=== Exercise text ===

Home > blog > 2022 Trends in Wealth Management Driving the Industry’s Future

In 2022, wealth management firms consisting of commercial, and retail banks, universal banks, fund management companies, online trading platforms, private banks, brokerage firms, and family offices, are in a reinventing mode. Demographic shifts (before 2030, millennials will be five times wealthier than today) and increased digitalization (automated workflows, improving hyper-personalized products, the impact of data analytics in client acquisition, servicing, and retention) drives profound changes in an industry that is in a hurry to shed its ‘conservative cloak.’

Here are 2022’s top seven trends for the wealth management industry 

Soul Searching and Money on their Minds

Pandemic brought in waves of reflection. As people began rethinking their relationships with work, purpose, and money, COVID variants brought stock market uncertainty. Low-interest-rate environment prevailed, cash usage fell, inflation rose, remote working changed the nature of wealth advisory services, fund managers favored diversification approaches, and cloud computing (amongst other technologies) gathered steam in its industry journey.

Every dark cloud brings its silver lining.

In the last 24-months, the spurt in financial planning needs – short and long term – shows enhanced customer motivations to envision, plan and start on their life goals. So, what’s needed? Hordes of informed customers today look for competent (and digitally equipped) wealth managers to help them across the spectrum – from tax advisory to estate planning and will creation and everything in between. 

Blockchain and crypto complexity is no longer ignorable. 

While blockchain impacts across retail banking and asset management get discussed, it is a matter of time when wealth management use cases see the applications of real-time settlement models, single point of truth, automated investment vehicles, and smart contracts. The distributed ledger technology promises to severely disrupt the industry – from how financial transactions are executed (threatening transaction fees), crashing costs of KYC and investment profile transactions, and more importantly, when cryptos are offered as a mainstream investment asset choice. A few banks (UBS) are experimenting with distributed ledger technology-based trade finance systems.

Baby Boomers pass the baton to Millennials.

=== Records shown ===

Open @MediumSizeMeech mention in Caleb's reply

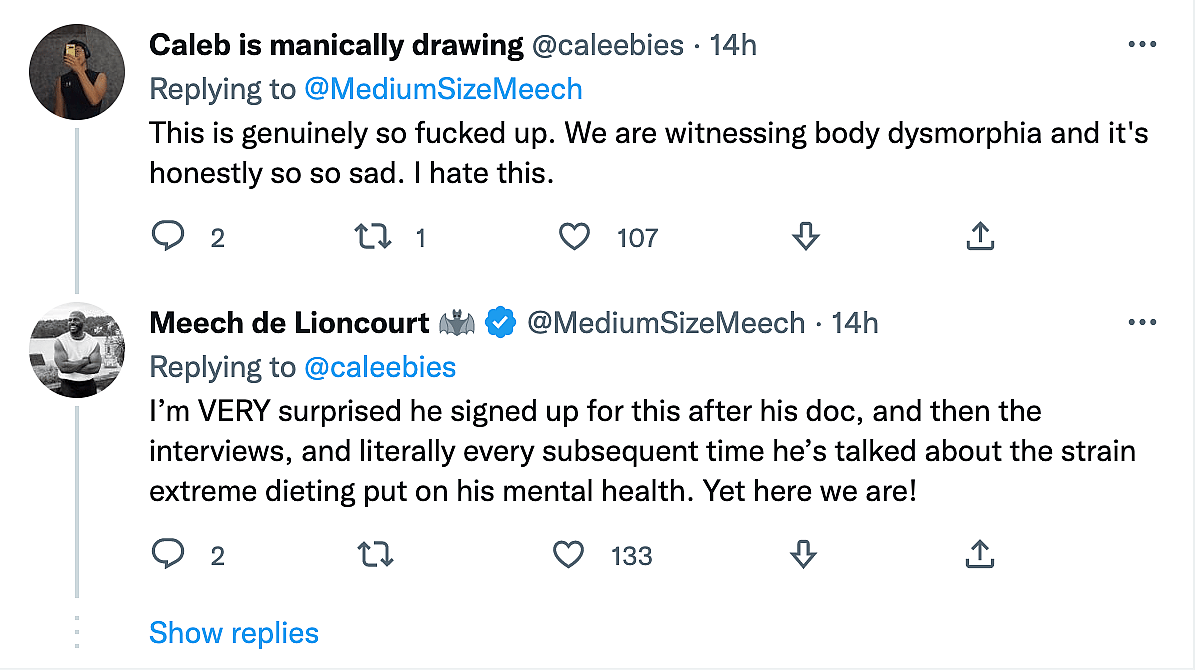pos(443,89)
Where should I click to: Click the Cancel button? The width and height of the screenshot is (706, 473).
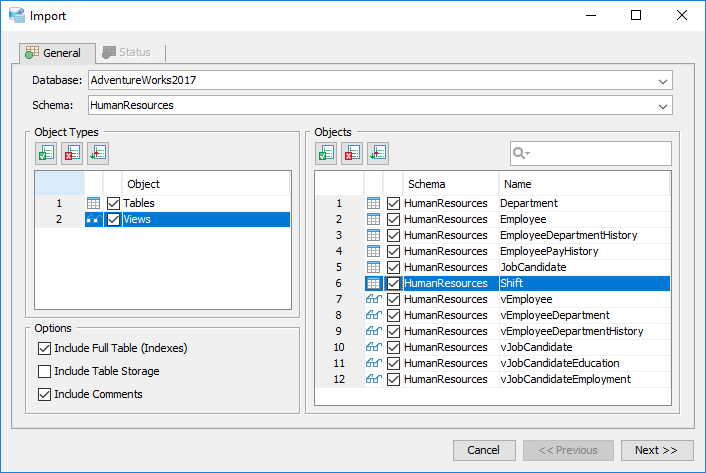coord(484,451)
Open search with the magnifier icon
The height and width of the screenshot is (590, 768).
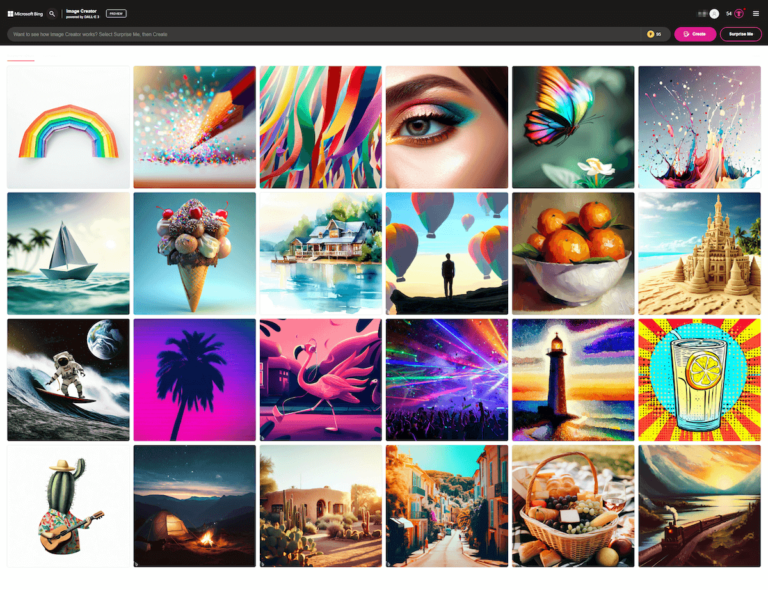52,14
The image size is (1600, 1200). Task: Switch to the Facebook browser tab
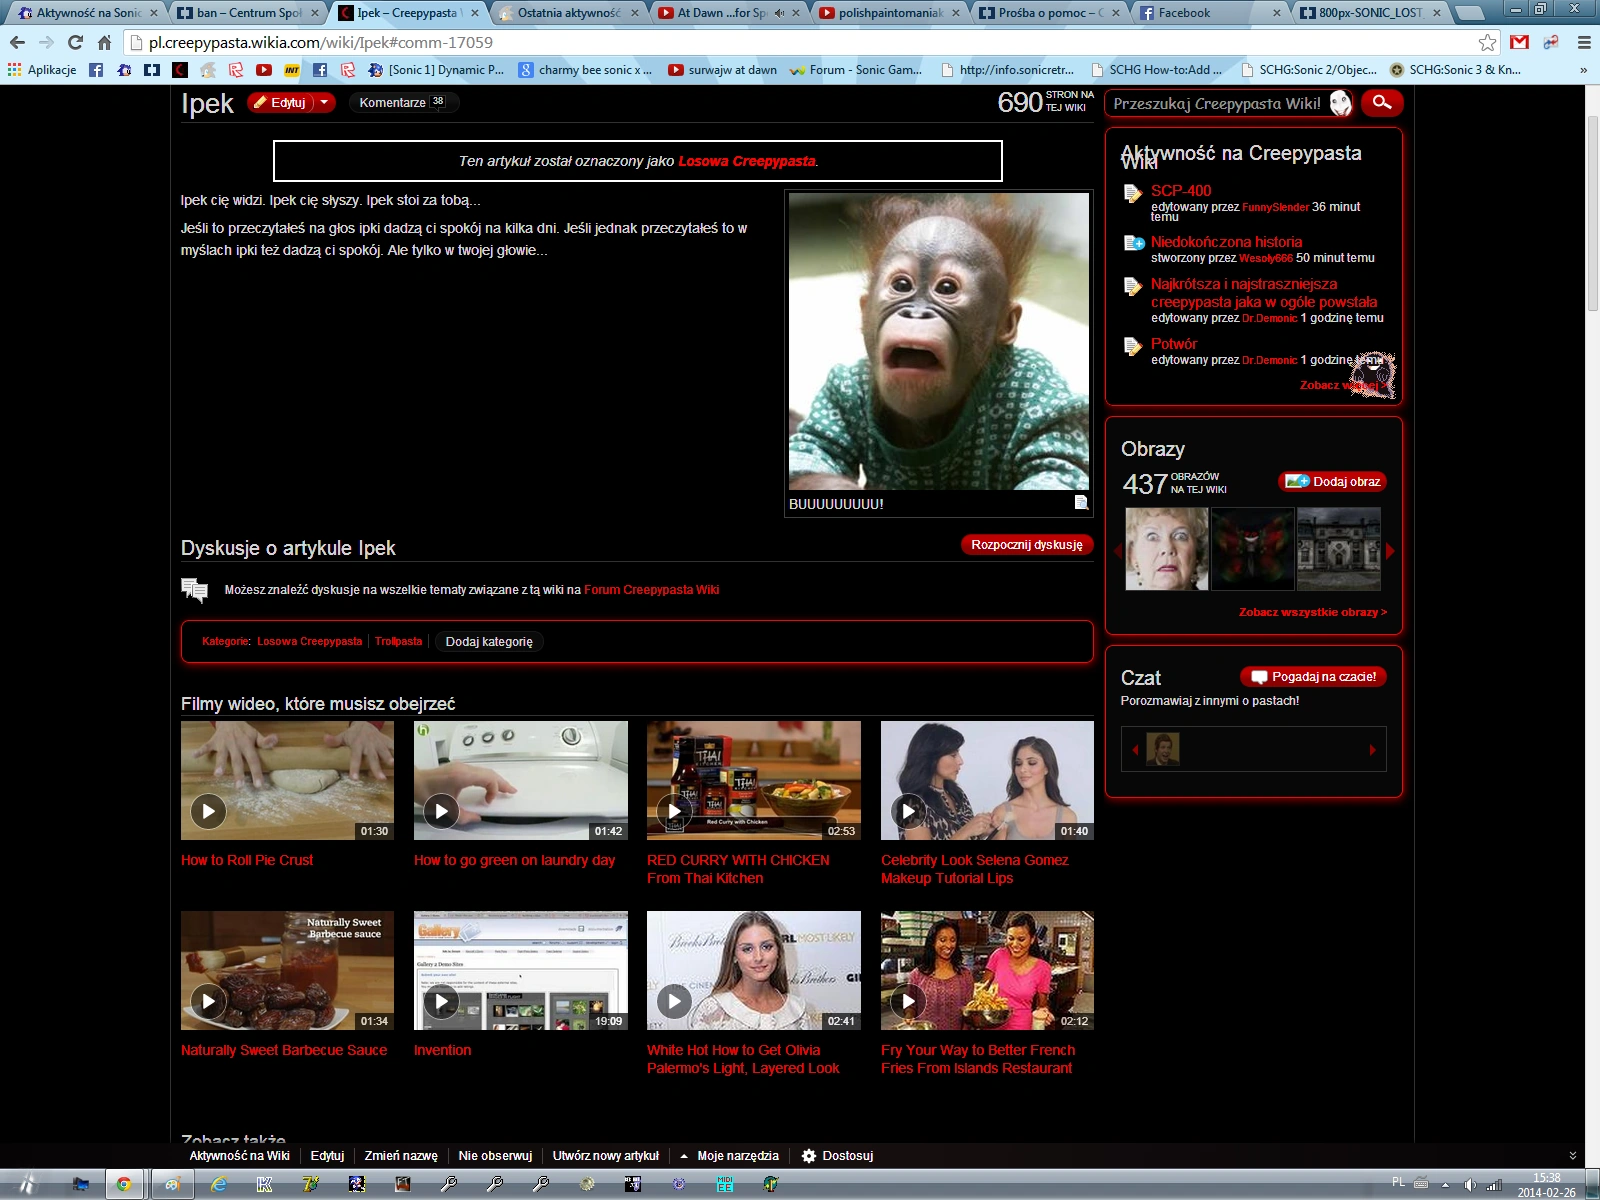1210,13
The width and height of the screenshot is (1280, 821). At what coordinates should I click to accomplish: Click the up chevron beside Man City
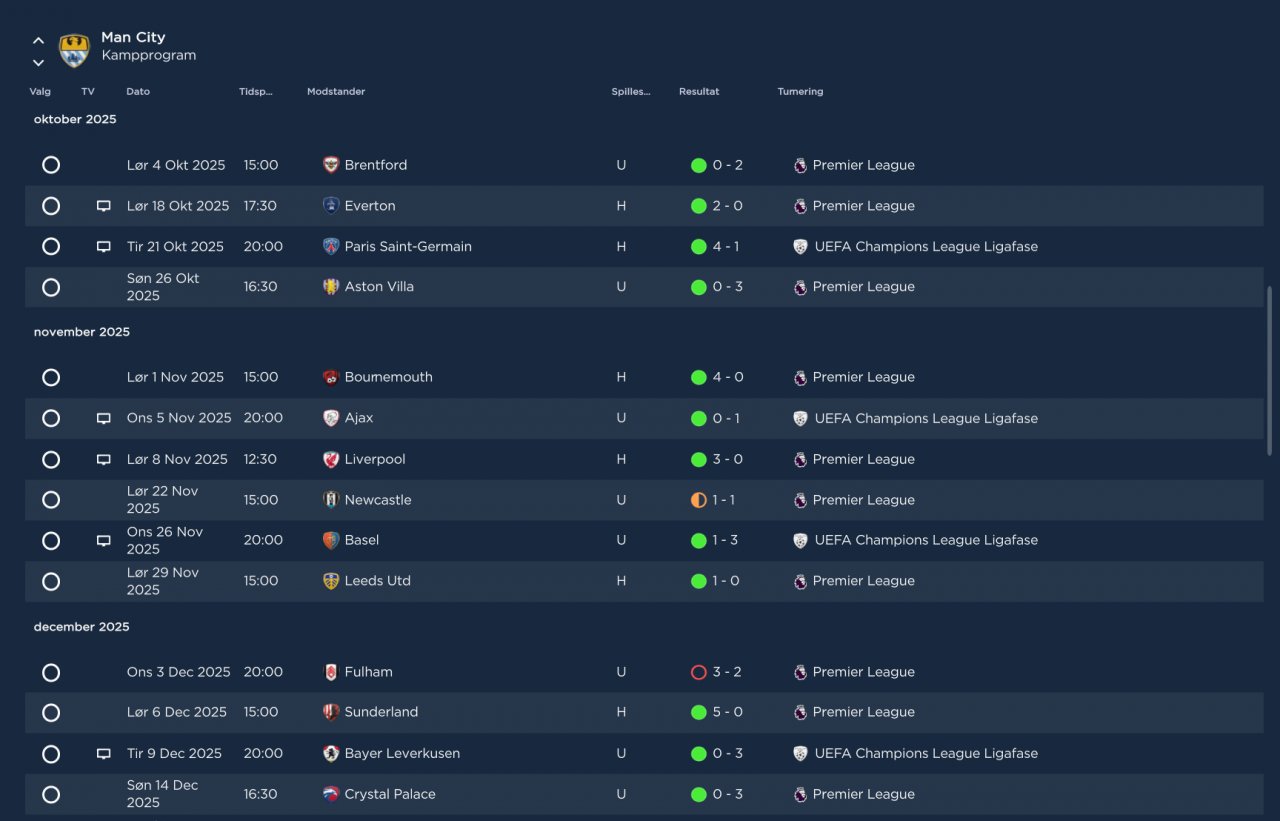pyautogui.click(x=38, y=41)
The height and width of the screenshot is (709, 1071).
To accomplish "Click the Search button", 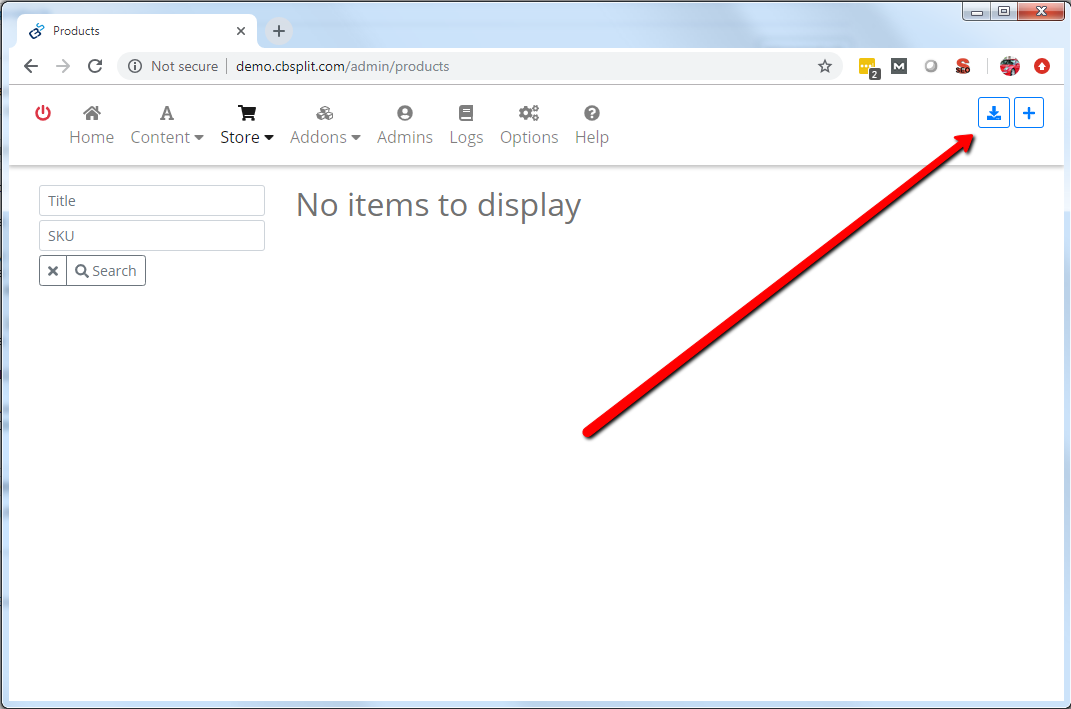I will (106, 271).
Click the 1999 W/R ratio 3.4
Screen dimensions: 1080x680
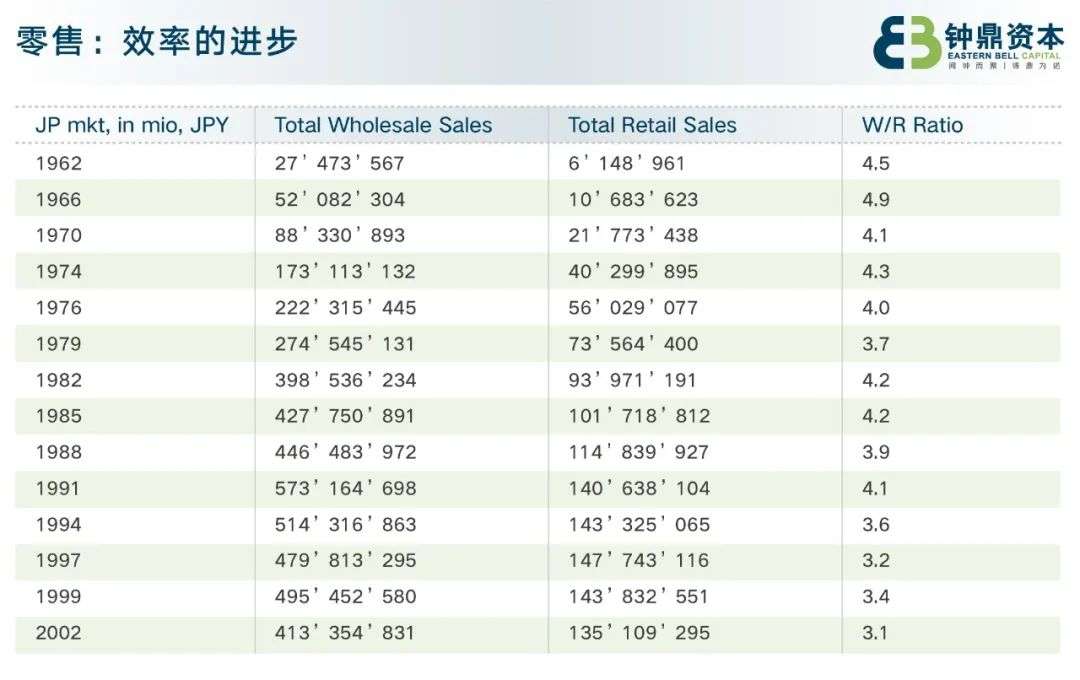tap(875, 596)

===

■ **Task list**:
(1) In the wealth management trends post, condense the paragraph beginning "Pandemic brought in waves of reflection" into a bulleted list that keeps its main facts.
(2) Decide whether each statement agrees with the wealth management trends post. Answer yes or no, and quote the words of the post that settle it.
(a) Millennials are expected to be five times wealthier than today before 2030.
(b) UBS is one of the banks experimenting with trade finance systems based on distributed ledger technology.
(c) Cash usage rose during the pandemic.
(3) Carry on writing the wealth management trends post after its last line, "Baby Boomers pass the baton to Millennials."

■ **Per-task outputs**:
(1)
- The pandemic led people to rethink their relationships with work, purpose, and money.
- COVID variants brought stock market uncertainty.
- Interest rates stayed low, cash usage fell, and inflation rose.
- Remote working changed the nature of wealth advisory services.
- Fund managers favored diversification approaches.
- Cloud computing and other technologies gathered steam in the industry.

(2)
(a) Yes: "before 2030, millennials will be five times wealthier than today"
(b) Yes: "A few banks (UBS) are experimenting with distributed ledger technology-based trade finance systems."
(c) No: "cash usage fell"

(3)
In the generational relay race, as millennials prepare to run the next leg, the technology functions as the baton. The wealth management industry, to be fair, has been in a preparation mode for some time – advisors’ compensation structure has moved from a compensation-based model to goal-based frameworks. The new generation advisors lean towards data and analytics to juggle multiple investing strategies with often contradictory client asks. The sweet spot is to stack the highest returns via a hyper-personalized portfolio aligned to unique life goals and lifestyles.

And what are the technology systems driving the goal?

From cloud computing platforms for data and richer insights to embracing open API architecture for 360-degree customer views to Robot-based advisory services, predicting life events via AI/ML detection systems, and product propensity engines for affinity offers.

Old-world customer experience still wins. 

As more clients adapted to virtual meetings overnight, what surfaced as a winning practice was something the industry knew as its single biggest differentiator: trust in a one-to-one personal environment. The shift is evident. More than seeing a product as a single source of value, customers now seek value in the experience of how a product or service is delivered. Static, episodic, and manual planning processes have to go. Instead, the millennials and device-savvy customers ask for more dynamic, ongoing, and digital choices. Moreover, financial security has consistently ranked high on a successful wealth advisor’s list, but the pandemic emphasizes that one size will not fit all and focuses on combining risk planning with growth.

Developing an ecosystem focus for wealth management hypergrowth.

Hong Kong’s Total assets under management (AUM) rose 21% to $4.5 Trillion in 2020, while private banking and wealth management reported an increase of 25% to $11.3 trillion. In a stiff competition for global wallet share, the island region continually punches above its weight because of multiple factors. The transparent regulatory framework, technology-embracing climate (including robot-advisors and high VR usage in the industry), a professional talent pool, and the broad availability of new-age investment offerings (art and wine, for instance).

Go Green, beyond the currency. 

While financial returns will continue to occupy full attention, a growing segment of investors expects their wealth managers to know more about the current ESG issues and practices. ESG, or Environmental, Social, and Governance, is today’s direct result of rising consumer consciousness so that planet is seen as equal to profits, meaning equal to money and growth as equal to Green. In product design, fund allocation, and performance parameters, significant efforts in the wealth management industry show a considerable ESG influence. 

Final words.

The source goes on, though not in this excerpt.